[HOW TO COMPLETE THIS TASK]:
Give the lines below again exactly, starting with the line that holds "2025年10月 (299, 1396)" and going on through the line that holds "2022年5月 (298, 1775)".

[LISTED RECORDS]:

┄┄┄┄┄┄┄┄┄┄┄┄┄┄┄┄┄┄┄┄

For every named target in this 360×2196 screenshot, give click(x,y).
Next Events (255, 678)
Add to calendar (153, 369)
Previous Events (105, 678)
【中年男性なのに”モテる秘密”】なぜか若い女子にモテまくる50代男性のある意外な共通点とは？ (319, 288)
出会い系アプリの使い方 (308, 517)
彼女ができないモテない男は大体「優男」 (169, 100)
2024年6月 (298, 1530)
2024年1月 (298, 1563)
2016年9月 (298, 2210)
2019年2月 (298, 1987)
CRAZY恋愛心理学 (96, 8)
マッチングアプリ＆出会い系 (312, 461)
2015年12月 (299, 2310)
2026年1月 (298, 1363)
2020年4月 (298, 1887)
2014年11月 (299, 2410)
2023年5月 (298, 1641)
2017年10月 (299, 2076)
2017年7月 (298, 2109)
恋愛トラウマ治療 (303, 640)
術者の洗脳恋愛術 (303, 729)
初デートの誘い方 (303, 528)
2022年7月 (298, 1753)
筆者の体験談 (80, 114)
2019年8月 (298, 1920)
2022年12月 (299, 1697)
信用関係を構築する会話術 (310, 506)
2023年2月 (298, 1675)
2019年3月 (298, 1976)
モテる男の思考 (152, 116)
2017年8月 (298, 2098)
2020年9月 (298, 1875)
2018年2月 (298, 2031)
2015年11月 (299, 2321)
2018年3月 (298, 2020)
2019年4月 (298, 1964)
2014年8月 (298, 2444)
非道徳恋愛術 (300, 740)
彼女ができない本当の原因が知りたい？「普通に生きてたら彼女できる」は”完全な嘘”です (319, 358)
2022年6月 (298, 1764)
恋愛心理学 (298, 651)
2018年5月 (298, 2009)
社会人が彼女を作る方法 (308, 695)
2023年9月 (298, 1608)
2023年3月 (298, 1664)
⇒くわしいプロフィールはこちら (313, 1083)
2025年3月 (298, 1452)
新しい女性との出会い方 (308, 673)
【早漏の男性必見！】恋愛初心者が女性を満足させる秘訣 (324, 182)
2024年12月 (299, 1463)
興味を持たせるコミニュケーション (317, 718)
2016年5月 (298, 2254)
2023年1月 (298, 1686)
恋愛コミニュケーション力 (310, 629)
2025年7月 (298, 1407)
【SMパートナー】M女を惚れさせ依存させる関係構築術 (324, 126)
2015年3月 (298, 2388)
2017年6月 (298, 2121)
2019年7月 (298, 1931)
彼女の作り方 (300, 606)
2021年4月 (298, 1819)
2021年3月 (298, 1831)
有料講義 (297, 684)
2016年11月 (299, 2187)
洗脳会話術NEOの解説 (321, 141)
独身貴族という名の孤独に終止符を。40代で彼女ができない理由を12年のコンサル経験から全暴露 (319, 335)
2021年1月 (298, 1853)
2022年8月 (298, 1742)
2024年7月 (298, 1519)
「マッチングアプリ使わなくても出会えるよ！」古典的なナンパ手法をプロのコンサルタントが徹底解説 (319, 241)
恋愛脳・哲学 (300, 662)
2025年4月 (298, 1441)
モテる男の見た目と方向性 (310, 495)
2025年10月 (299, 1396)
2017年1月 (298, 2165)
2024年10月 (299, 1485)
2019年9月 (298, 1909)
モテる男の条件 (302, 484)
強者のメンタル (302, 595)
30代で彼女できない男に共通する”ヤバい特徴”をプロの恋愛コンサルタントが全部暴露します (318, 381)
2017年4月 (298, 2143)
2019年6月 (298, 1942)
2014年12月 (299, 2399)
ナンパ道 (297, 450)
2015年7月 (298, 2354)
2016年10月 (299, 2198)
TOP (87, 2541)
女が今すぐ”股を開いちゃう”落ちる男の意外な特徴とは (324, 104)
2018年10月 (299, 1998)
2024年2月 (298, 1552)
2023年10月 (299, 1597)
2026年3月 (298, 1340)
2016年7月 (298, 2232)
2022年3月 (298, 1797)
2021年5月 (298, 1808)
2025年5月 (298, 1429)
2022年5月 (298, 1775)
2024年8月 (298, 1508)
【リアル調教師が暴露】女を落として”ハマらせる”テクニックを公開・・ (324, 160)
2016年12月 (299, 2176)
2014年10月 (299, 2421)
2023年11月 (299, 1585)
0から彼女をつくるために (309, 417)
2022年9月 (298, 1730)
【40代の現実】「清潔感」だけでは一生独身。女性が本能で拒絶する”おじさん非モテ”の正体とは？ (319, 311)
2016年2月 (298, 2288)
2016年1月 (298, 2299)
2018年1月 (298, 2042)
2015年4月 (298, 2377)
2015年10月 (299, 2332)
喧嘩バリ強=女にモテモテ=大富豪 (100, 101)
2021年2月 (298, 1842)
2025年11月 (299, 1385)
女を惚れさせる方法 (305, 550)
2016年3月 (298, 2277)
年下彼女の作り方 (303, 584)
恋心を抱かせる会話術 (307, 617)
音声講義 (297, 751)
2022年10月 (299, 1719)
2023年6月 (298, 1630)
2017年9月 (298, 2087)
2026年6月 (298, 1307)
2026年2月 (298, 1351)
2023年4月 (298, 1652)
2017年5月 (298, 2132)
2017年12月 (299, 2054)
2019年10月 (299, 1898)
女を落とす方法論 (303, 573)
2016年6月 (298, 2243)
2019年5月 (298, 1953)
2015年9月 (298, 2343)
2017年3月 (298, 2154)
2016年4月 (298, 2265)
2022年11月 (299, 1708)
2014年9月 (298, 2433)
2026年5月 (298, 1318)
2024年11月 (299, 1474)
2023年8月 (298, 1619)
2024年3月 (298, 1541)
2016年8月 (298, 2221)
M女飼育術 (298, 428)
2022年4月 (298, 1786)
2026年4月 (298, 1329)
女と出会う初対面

┄┄┄┄┄┄┄┄┄┄┄┄┄┄┄┄┄┄┄┄

[PROBLEM SOLUTION]:
2025年10月 (299, 1396)
2017年1月 (298, 2165)
2024年10月 (299, 1485)
2019年9月 (298, 1909)
モテる男の条件 (302, 484)
強者のメンタル (302, 595)
30代で彼女できない男に共通する”ヤバい特徴”をプロの恋愛コンサルタントが全部暴露します (318, 381)
2017年4月 (298, 2143)
2019年6月 (298, 1942)
2014年12月 (299, 2399)
ナンパ道 (297, 450)
2015年7月 (298, 2354)
2016年10月 (299, 2198)
TOP (87, 2541)
女が今すぐ”股を開いちゃう”落ちる男の意外な特徴とは (324, 104)
2018年10月 (299, 1998)
2024年2月 (298, 1552)
2023年10月 (299, 1597)
2026年3月 (298, 1340)
2016年7月 (298, 2232)
2022年3月 (298, 1797)
2021年5月 (298, 1808)
2025年5月 (298, 1429)
2022年5月 (298, 1775)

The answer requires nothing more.